Uscirà due anni dopo e sarà un successo mondiale, ma anche il bersaglio dell’odio di tutti coloro che, in Germania, non avevano ancora digerito la sconfitta della guerra: anzi, non vedevano l’ora per una rivalsa sulla Francia e sul resto d’Europa. Il partito nazionalsocialista in testa, che infatti ne proibì la ristampa e fece bruciare le copie residue. Perché il romanzo racconta, attraverso il diario di un volontario diciannovenne, Paul Baümer, l’inganno in cui caddero tanti giovani che, come lui, furono spinti dai loro insegnanti ad affermare la grandezza teutonica attraverso la Grande Guerra. E quelle pagine ci consegnano la progressiva assuefazione all’atrocità; il ricorso alla disumanità (ma al contempo la nostalgia di ciò che è autenticamente umano); la consapevolezza che quell’esperienza infernale avrebbe reso perennemente estranei i giovani coinvolti rispetto ai loro padri: «Io sono giovane, ho vent’anni; ma della vita non conosco altro che la disperazione, la morte, il terrore, e la più insensata superficialità congiunta con un abisso di sofferenze. […]. Vedo i più acuti intelletti del mondo inventare armi e parole perché tutto questo si perfezioni e duri più a lungo. E con me lo vedono tutti gli altri della mia età, da questa parte e da quell’altra del fronte, in tutto il mondo; lo vede e lo vive la mia generazione. Che faranno i nostri padri, quando un giorno sorgeremo e andremo davanti a loro a chieder conto?».

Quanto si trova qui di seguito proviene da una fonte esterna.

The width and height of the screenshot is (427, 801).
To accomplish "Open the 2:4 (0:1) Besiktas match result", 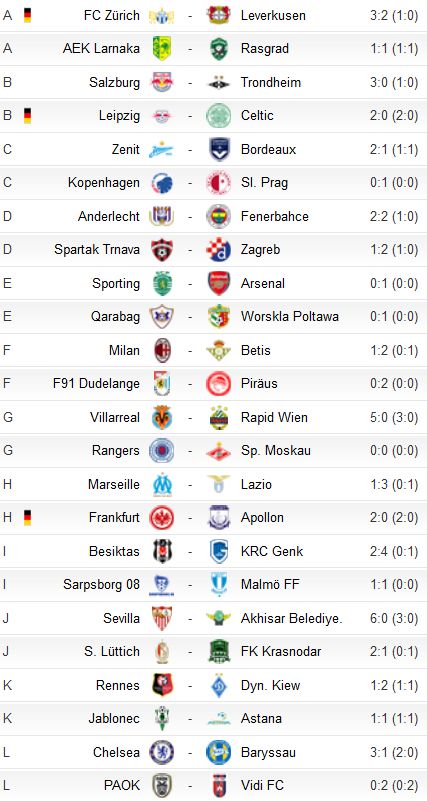I will (394, 552).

Dopo quasi cento anni, queste riflessioni sono tristemente attuali. Se ne è reso conto il regista Edward Berger che ha ripreso il romanzo di Remarque e lo ha molto liberamente adattato per lo schermo, apportando dei tagli alla vicenda (mancano molti episodi noti), cambiando anche il finale (e di conseguenza rendendo incomprensibile il titolo), concentrando l’azione negli ultimi due anni di guerra e contestualizzandola a livello storico e politico, con le reticenze tedesche a firmare l’armistizio e la maramaldesca intransigenza francese che sarà causa della crisi politica e sociale della Germania nel decennio successivo, anticamera del nazismo.
Seguiamo, sì, le vicende di Paul e dei suoi compagni arruolati con lo stupido entusiasmo infuso loro dai professori di scuola, ma al contempo assistiamo alle trattative del generale Foch con il rappresentante tedesco Erzberger su un elegante treno dove ci si lamenta perché le madeleine non sono fresche. E intanto i soldati sono al gelo e muoiono a migliaia grazie alle nuove armi tecnologiche inaugurate in quella guerra: il gas, i lanciafiamme, i carrarmati, le granate. Il regista non ci risparmia nulla riguardo alla violenza, alla sofferenza, alla disperazione che le battaglie provocano, trasformando – grazie a un’efficace fotografia, premiata con l’Oscar – i soldati in morti viventi, dai colori innaturali dati dal fango, dal sangue, dalla polvere. La macchina da presa si muove agile nelle trincee e tra i combattenti rischiando, talvolta, la spettacolarizzazione dell’orrore. Dove invece l’intervento di Edward Berger risulta più efficace e universale è nei frequenti rimandi a una natura indifferente all’umana follia, o nel prologo che ci mostra una macchina da guerra precisa, oleata, che raccoglie dai cadaveri scarpe, armi e cappotti, per poi recuperarli, adeguatamente risistemati, e darli alle future reclute. Ecco, in quel freddo meccanismo di riciclo, dove i morti sono solo mucchi di cadaveri da smaltire e contano solo gli oggetti che sopravvivono, percepiamo la famosa «banalità del male» all’opera.
NIENTE DI NUOVO SUL FRONTE OCCIDENTALE (Im Westen nichts Neues)
Regia: Edward Berger; sceneggiatura: E. Berger, Ian Stokell, Lesley Paterson; fotografia (colore): James Friend; musica: Volker Bertelmann; scenografia: Christian M. Goldbeck, Ernestine Hipper; interpreti: Felix Kammerer, Albrecht Schuch, Daniel Brül, Moritz Klaus; origine: Germania 2022.